É sintomática a maneira com que o cinema e a televisão tentam, a qualquer custo, fingir que a pandemia de Covid-19 não aconteceu. Não é difícil intuir os motivos: filmes de grandes estúdios, com grandes orçamentos e perspectivas de lucro altíssimas não podem se dar ao luxo de tocar numa ferida que talvez ainda esteja viva demais para a maior parte do público. Hollywood, afinal, é uma indústria do entretenimento, e entretenimento se torna muito mais vendável quando proporciona escapismo ao seu público-alvo.
É impossível, entretanto, que a arte fuja completamente de sua tendência a ser utilizada para processar nossos sentimentos mais abstratos, aqueles que insistem em nos fugir quando precisamos que permaneçam, e os que insistem em permanecer quando precisamos que sumam. É justamente essa ferida aberta que Estranho Caminho, longa escrito e dirigido por Guto Parente, se dá ao trabalho de esmiuçar.
Estranho Caminho não é mais uma história de abandono paterno
Exibido no Mubi Fest em São Paulo, Estranho Caminho conta a história de David (Lucas Limeira), um jovem cineasta cearense que, morando há alguns anos em Portugal, precisa voltar à sua cidade natal para exibir seu novo filme em um festival de cinema. Os planos de David são frustrados pelo lockdown imposto pela pandemia de Covid-19, que obriga o festival a ser cancelado, adia o voo de David de volta a Portugal e fecha as portas da pousada em que o jovem estava hospedado, restando ao protagonista enfrentar um dos demônios do passado no Brasil: a relação com seu pai.
Estranho Caminho não é apenas mais uma dentre as tantas histórias de abandono e reencontro paterno a que a cultura pop tem nos submetido nos últimos anos. O longa, gravado ainda durante a pandemia, em 2021, é capaz de encapsular em detalhes doloridos a experiência dos primeiros dias de lockdown: medo, incertezas, instabilidade política, isolamento social e a falta de privacidade do convívio intensificado com aqueles com quem se dividia o lar em março de 2020, mesmo que esse alguém seja você mesmo. São os elementos perfeitos para a construção de um thriller de cinema, e é surpreendente que a oportunidade tenha sido tão pouco aproveitada por realizadores mundo afora.
O thriller, inclusive, se torna o elemento principal do emaranhamento entre a vida de David e sua obra enquanto cineasta. Durante a projeção, somos apresentados a breves trechos que representam o filme dirigido por David, todos de caráter experimental, sem diálogos, com cores que desafiam o limite da forma e um desenvolvimento cada vez mais claustrofóbico. É a arte imitando a vida, e dessa vez a própria vida também é arte.

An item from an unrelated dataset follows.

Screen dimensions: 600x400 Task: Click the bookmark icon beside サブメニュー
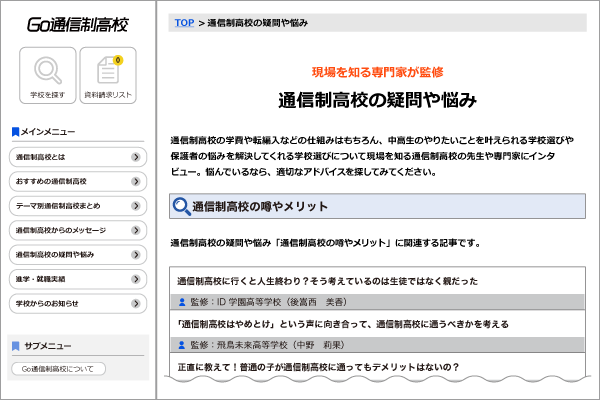pos(15,346)
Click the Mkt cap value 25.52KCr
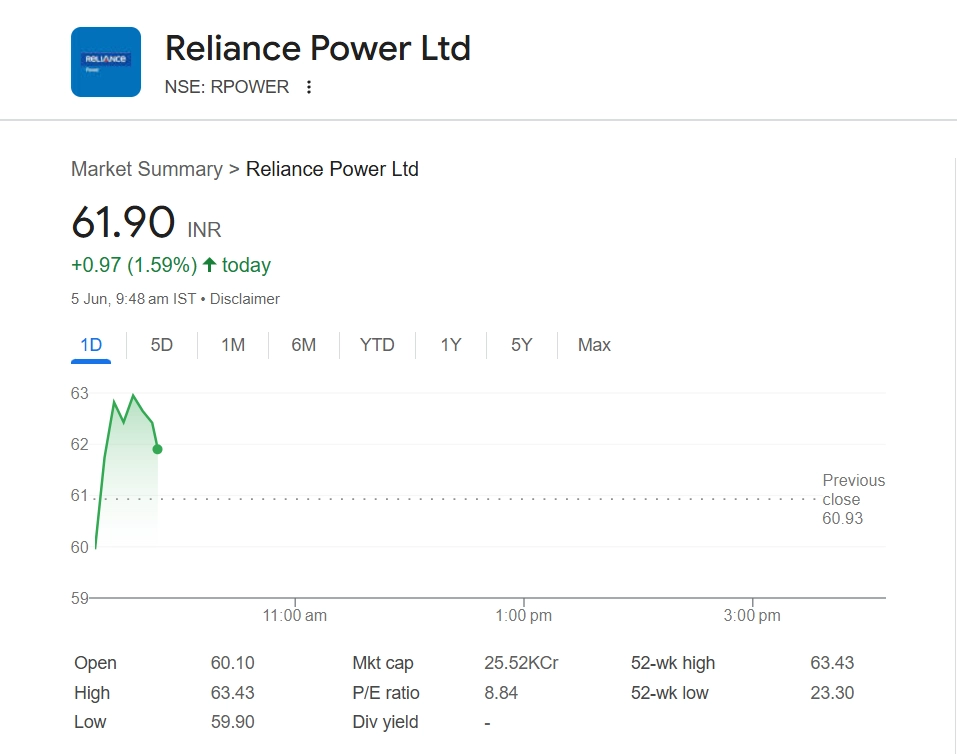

Mas o maior problema de David não é a pandemia ou o adiamento do festival de cinema, e sim o convívio com Geraldo (Carlos Francisco), o pai que ele preferiu esquecer ao sair do Brasil para morar com a mãe em Portugal. O longa prefere não explicitar os motivos do distanciamento entre pai e filho, mas fica claro ao espectador que nenhum dos dois gostaria de estar vivendo este momento de proximidade forçada.
Claustrofobia
Trata-se de uma metáfora perfeita: a dificuldade em relações familiares é um tema universal, e é essa claustrofobia que, três anos depois, serve de paralelo para a claustrofobia pandêmica que também experimentamos universalmente. Quando menos se espera, é 2020 novamente na sala de cinema, e nos vemos obrigados a enfrentar uma situação incômoda que de outra maneira não seria enfrentada. Respirar não é mais tarefa fácil.
A escolha de um escopo doméstico, desenvolvido nos poucos metros de um velho apartamento em Fortaleza, se mostra a mais adequada para evocar a representação sensorial de um evento como o lockdown. É o total aproveitamento do tempo, do espaço e do audiovisual que só o cinema em sua forma mais autoconsciente é capaz de proporcionar.
Quanto menos grandiloquente um filme se mostra, mais se torna passível à excelência de seus realizadores, algo que só depõe a favor do diretor Guto Parente e de seus protagonistas, Lucas Limeira e Carlos Francisco. Nas próximas décadas, Estranho Caminho poderá ser referenciado como uma representação fiel da mistura de sentimentos evocada pelos primeiros dias da pandemia de Covid-19, muito mais eficiente em conversar com o público do que estatísticas e velhas manchetes jornalísticas. Já seria um saldo positivo se esse fosse o único mérito do filme. Felizmente, muitos outros vêm junto desse.